Exhibit 10.28
GENERAL AGREEMENT SAFECO Insurance Company
[SAFECO LOGO] OF INDEMNITY XX Xxx 00000
XXX XXXXXXXXXXX Xxxxxxx XX 00000-0000
THIS AGREEMENT is made by the Undersigned in favor of the SAFECO insurance
Companies for the purpose of indemnifying them from all loss and expense in
connection with any Bonds for which any SAFECO Insurance Company now is or
hereafter becomes Surety for any of the following as Principal: CELERITY GROUP,
INC. dba KINETICS HOLDINGS CORPORATION; KINETICS GROUP. INC.: KINETIC SYSTEMS,
INC. ___________________________________________________________________________
________________________________________________________________________________
________________________________________________________________________________
________________________________________________________________________________
In consideration of the execution of any such Bonds for Contractor and as an
inducement to such execution by Surety, the Undersigned jointly and severally,
agree as follows
DEFINITIONS: Where they appear in this agreement, the following terms shall be
considered as defined in this paragraph:
CONTRACTOR: Any one, combination of, or all of the persons, firms or
corporations set forth above or their successors in interests, whether alone or
in joint venture or as members in limited liability companies with others not
named herein.
BOND: Any and all bonds, undertakings or instruments of guarantee and any
continuation, extension, alteration, renewal or substitution thereof, whether
with the same or different penalties, executed by Surety.
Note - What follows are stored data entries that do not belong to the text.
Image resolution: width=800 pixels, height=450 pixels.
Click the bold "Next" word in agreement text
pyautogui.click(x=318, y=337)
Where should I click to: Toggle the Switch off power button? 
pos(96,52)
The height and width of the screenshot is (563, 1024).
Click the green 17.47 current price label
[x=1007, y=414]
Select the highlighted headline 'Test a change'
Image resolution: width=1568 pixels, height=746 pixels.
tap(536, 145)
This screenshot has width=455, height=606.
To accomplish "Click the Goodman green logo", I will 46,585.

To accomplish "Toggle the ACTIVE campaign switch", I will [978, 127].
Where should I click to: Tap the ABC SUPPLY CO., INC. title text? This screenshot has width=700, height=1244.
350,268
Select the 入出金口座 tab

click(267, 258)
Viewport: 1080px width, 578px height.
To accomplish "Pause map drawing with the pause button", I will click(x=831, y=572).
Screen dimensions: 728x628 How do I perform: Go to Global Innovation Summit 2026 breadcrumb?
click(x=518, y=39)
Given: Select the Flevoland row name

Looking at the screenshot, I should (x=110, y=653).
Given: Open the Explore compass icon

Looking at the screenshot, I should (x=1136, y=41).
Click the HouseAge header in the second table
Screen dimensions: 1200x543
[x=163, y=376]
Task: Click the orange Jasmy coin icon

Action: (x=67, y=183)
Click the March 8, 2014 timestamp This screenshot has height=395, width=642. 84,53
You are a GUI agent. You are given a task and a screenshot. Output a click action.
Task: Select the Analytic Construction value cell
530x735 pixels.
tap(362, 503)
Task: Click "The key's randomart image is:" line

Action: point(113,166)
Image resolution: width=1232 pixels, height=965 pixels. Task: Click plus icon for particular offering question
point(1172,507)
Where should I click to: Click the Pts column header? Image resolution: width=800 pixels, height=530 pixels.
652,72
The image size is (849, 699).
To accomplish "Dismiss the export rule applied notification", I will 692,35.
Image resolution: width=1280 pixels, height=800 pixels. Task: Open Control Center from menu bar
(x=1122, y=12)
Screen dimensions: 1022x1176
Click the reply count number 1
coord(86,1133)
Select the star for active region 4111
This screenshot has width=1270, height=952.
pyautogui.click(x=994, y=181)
SURETY: Any one or combination of the following: SAFECO Insurance Company of
America; General Insurance Company of America; First National Insurance Company
of America; SAFECO National insurance Company; American States Insurance
Company; American Economy insurance Company; any person or company joining with
any of the aforesaid companies in executing any Bond, executing any Bond at
their request or providing reinsurance to them with respect to any Bond.
CONTRACT: Any contract between Contractor and a third party, the performance of
which is guaranteed by any Bond for which Surety is surety.
DEFAULT: Contractor shall be deemed to be in default under this agreement in the
event it:
(1) Is declared to be in default by the Obligee of any Bond;
(2) Actually Breaches or abandons any Contract;
(3) Fails to pay. to the extent due in whole or in part, claims, bills or
other indebtedness incurred in connection with the performance of any
Contract;
(4) Becomes the subject of any agreement or proceeding of liquidation or
receivership, or actually becomes insolvent;
(5) If an individual, dies, is adjudged mentally incompetent, is convicted
of a felony or disappears and cannot be immediately found by Surety by
use of usual methods;
(6) Breaches, fails to perform, or comply with, any provision of this
agreement.
INDEMNITY TO SURETY: Undersigned agree to pay to Surety upon demand:
1 All loss, costs and expenses of whatsoever kind and nature, including
court costs, reasonable attorney fees (whether Surety at its sole
option elects to employ its own attorney, or permits or requires
Undersigned to make arrangements for Surety's legal representation),
consultant fees, investigative costs and any other losses, costs or
expenses incurred by Surety by reason of having executed any Bond, or
incurred by it on account of any Default under this agreement by any of
the Undersigned.
In addition the Undersigned agree to pay to Surety interest on all
disbursements made by Surety in connection with such loss, costs and
expenses incurred by Surety at the maximum rate permitted by law
calculated from the date of each disbursement;
2 An amount sufficient to discharge any claim made against Surety on any
Bond This sum may be used by Surety to pay such claim or be held by
Surety as collateral security against loss on any bond;
3 Any original, additional or renewal premium due for any bond.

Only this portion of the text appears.